Sample Permission Policy

{
  "Version": "2012-10-17",
  "Statement": [
    {
      "Effect": "Allow",
      "Action": ["s3:ListBucket"],
      "Resource": "arn:aws:s3:::my_bucket"
    },
    {
      "Effect": "Allow",
      "Action": ["s3:GetObject"],
      "Resource": "arn:aws:s3:::my_bucket/some/dir/*"
    }

  ]
}

Detecting bucket changes with SQS

By default, the Amazon S3 connector monitors files in the specified bucket by scanning the entire bucket at an interval set by the user. However, for S3 buckets with a large number of files, this approach can be costly and inefficient. An alternative solution is to configure the Amazon S3 connector to detect and pick up new files using Amazon SQS. This queue must be configured to receive event notifications for new files from the S3 bucket.

When this option is enabled, the connector does an initial full bucket scan of the S3 bucket after it’s started for the first time or every time state is discarded on startup. Following this initial scan, the connector exclusively discovers new files to read from the file notifications arriving in the SQS queue. This option is recommended for long-lived and high-scale workloads.

During connection creation, you can disable the initial full bucket scan by setting the source.scan-on-startup property to false.
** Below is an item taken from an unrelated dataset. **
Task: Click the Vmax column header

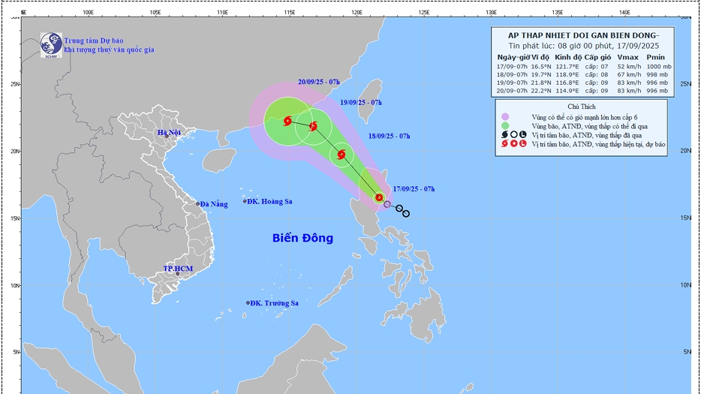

The following prerequisites apply if you want to get data from an SQS-enabled S3 bucket:

You must have a standard queue type with the following access policy.

{
  "Version": "2012-10-17",
  "Id": "example-ID",
  "Statement": [
    {
      "Sid": "example-statement-ID",
      "Effect": "Allow",
      "Principal": {
        "Service": "s3.amazonaws.com"
      },
      "Action": "SQS:SendMessage",
      "Resource": "arn:aws:sqs:<YOUR_SQS_QUEUE_ARN_HERE>",
      "Condition": {
        "ArnLike": {
          "aws:SourceArn": "arn:aws:s3:*:*:*"
        }
      }
    }
  ]
}

Update your IAM role to include a permissions policy for SQS.

{
  "Version": "2012-10-17",
  "Statement": [
    {
      "Sid": "Statement1",
      "Effect": "Allow",
      "Action": [
        "sqs:ReceiveMessage",
        "sqs:DeleteMessage"
      ],
      "Resource": [
        "arn:aws:sqs:<YOUR_SQS_QUEUE_ARN_HERE>"
      ]
    }
  ]
}

Configure your S3 bucket to send event notification messages to the SQS queue you configured in Step 1 whenever new files arrive that match your path prefix.
1. When configuring event notifications, make sure that you select the check box for All object create events under Event Types. For the best performance, don’t select any other event types. See Enabling and configuring event notifications using the Amazon S3 console in the AWS documentation for information on how to enable notification messages.
  
  Once activated, this connection consumes and deletes messages from your queue during file processing. It’s not recommended for other applications to share this same SQS queue.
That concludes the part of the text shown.